You might think humanity could solve this issue as we are, we like to think, pretty smart as a species. There are (at least) three big problems though:

1) The disaster is unfolding extremely slowly. Our attention span is too short. Three years ago the British PM could say that he wants his coalition administration to be “the greenest government ever” and expect it to win votes. Now the vote-winning policies are about easing the cost of living and environmental issues are slipping down and off our government’s agenda.

2) The cause of the warming is the very thing which makes our lives comfortable and which the globalised economy is driven by (namely, oil and gas). To completely remove our dependence on fossil fuels and switch entirely to renewables is a mammoth undertaking that would require all national governments to work in tandem to change the way everything works. Our corporo-democracies are unfortunately not up to it.

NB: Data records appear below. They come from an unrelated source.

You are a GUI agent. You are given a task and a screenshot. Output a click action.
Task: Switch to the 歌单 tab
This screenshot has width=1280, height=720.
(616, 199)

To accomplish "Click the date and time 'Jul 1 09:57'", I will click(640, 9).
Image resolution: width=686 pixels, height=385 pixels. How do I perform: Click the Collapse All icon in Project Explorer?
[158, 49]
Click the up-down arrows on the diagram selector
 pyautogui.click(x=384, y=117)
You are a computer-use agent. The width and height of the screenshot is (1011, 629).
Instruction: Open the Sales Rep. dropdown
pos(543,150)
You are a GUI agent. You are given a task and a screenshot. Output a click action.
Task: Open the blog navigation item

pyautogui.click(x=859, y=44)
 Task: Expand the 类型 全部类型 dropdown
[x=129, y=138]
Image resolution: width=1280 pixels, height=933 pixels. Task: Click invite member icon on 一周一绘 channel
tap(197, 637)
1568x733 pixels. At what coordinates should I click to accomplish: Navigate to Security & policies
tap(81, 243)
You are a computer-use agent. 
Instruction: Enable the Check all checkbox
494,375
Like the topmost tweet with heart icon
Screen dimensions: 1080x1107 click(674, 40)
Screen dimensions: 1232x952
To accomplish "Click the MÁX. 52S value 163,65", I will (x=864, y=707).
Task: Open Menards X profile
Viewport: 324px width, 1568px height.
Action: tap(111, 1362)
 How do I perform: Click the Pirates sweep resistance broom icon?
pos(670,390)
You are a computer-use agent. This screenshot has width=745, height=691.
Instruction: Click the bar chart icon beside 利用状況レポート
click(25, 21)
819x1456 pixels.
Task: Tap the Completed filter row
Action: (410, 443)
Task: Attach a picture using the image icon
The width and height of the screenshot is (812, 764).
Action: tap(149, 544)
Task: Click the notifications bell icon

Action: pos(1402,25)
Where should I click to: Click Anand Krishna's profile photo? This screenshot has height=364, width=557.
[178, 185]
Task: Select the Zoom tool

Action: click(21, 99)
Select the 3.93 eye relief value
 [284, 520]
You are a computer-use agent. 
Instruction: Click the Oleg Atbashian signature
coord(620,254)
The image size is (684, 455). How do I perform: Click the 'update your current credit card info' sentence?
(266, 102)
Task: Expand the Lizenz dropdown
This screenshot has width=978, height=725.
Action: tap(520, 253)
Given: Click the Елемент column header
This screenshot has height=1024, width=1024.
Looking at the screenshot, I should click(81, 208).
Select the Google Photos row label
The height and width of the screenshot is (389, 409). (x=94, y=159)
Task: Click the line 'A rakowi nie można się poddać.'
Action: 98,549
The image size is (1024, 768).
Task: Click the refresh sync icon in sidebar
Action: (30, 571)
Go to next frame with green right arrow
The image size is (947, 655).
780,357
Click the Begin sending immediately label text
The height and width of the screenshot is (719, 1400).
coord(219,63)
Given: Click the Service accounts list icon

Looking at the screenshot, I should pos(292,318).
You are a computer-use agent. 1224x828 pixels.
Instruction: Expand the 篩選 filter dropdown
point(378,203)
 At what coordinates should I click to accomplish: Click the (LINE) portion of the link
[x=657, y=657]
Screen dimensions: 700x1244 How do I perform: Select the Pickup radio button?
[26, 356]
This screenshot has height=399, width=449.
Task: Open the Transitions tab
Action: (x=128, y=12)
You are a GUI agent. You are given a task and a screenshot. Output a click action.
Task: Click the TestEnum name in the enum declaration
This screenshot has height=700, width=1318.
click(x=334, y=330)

3) Fossil fuel companies have enormous resources at their disposal and have become adept at using their wealth both to lobby governments to allow them to continue extraction and exploration, and to quietly fund climate-change deniers who muddy the climate debate with half-truths and outright lies. When someone tells you that you don’t need to deal with the huge mess in front of you because it’s actually all ok really, the temptation is to believe them.

So is it for nothing that I hugged half of Bridport in a furry suit? Well at least I felt needed for a while! And maybe a few more people are reminded how humanity’s actions are impacting our planet. Change can only come when enough people stand up and make themselves count.